Tiba-tiba Mahesa menyodorkan wajahnya pada Dewi Api. Dewi Api hampir saja melayangkan tangan, untung saja instingnya sebagai seorang pendekar menunjukkan jika ada telinga lain yang juga sedang mencari tahu. Dewi Api paham, Mahesa hanya berpura-pura minta dicivm, untuk mengalihkan perhatian saat dia membisikkan sesuatu. Dewi Api segera melakukan apa yang diinginkan oleh suaminya.
Sikap Dewi Api selalu berbeda jika Mahesa sering bersama dengannya. Karena memang itulah yang dia inginkan. Bahkan kalau bisa, setiap hari dan setiap saat, Mahesa terus berada di sisinya.
Setelah berpelukan beberapa saat, keduanya kemudian turun dan berniat pulang. Dewi Api mengatakan pada Brangas, jika dalam tiga hari belum bisa pecahkan kasus ini maka dia akan mengambil alih.
"Dewi Api, apa maksudmu? Jika kau temukan sesuatu, mengapa tidak beritahu kami? Namamu pasti akan disebut dan jasa besarmu akan selalu diingat. Bukankah ini untuk kepentingan bersama?" Brangas mengerutkan dahinya mendengar penuturan Dewi Api.

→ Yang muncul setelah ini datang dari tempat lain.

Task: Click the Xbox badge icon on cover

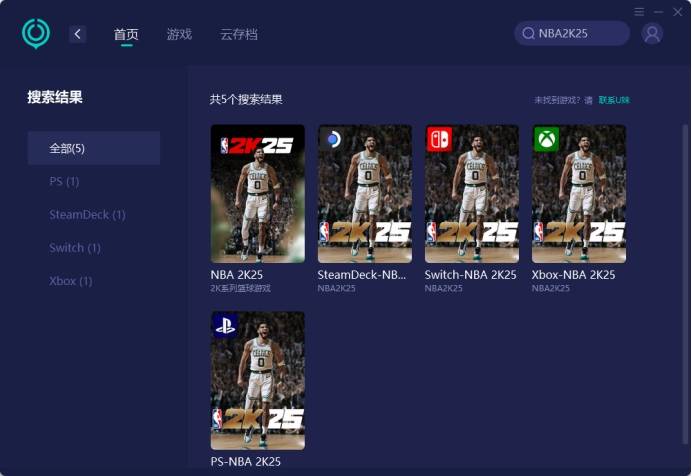Action: [x=546, y=139]
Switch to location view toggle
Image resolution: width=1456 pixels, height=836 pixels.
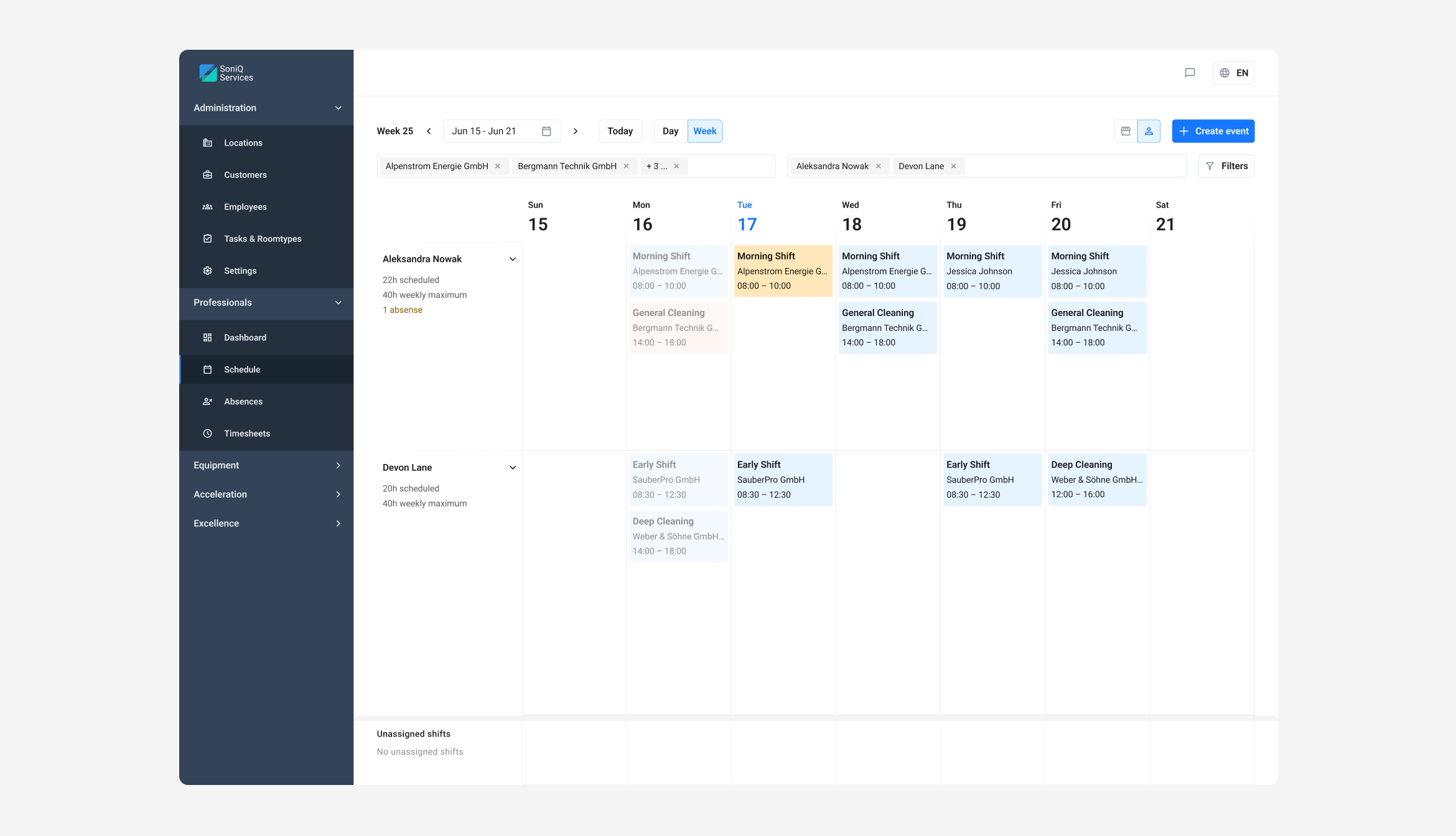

"Anggap kau pandai bicara, tapi aku tidak suka setiap langkah kakiku terus diawasi. Itu menandakan kalian mencurigaiku. Dan kau tahu 'kan aku pantang untuk dihina. Suamiku, kita pulang," Dewi Api kemudian menggandeng tangan Mahesa meningkatkan Brangas dan anggota.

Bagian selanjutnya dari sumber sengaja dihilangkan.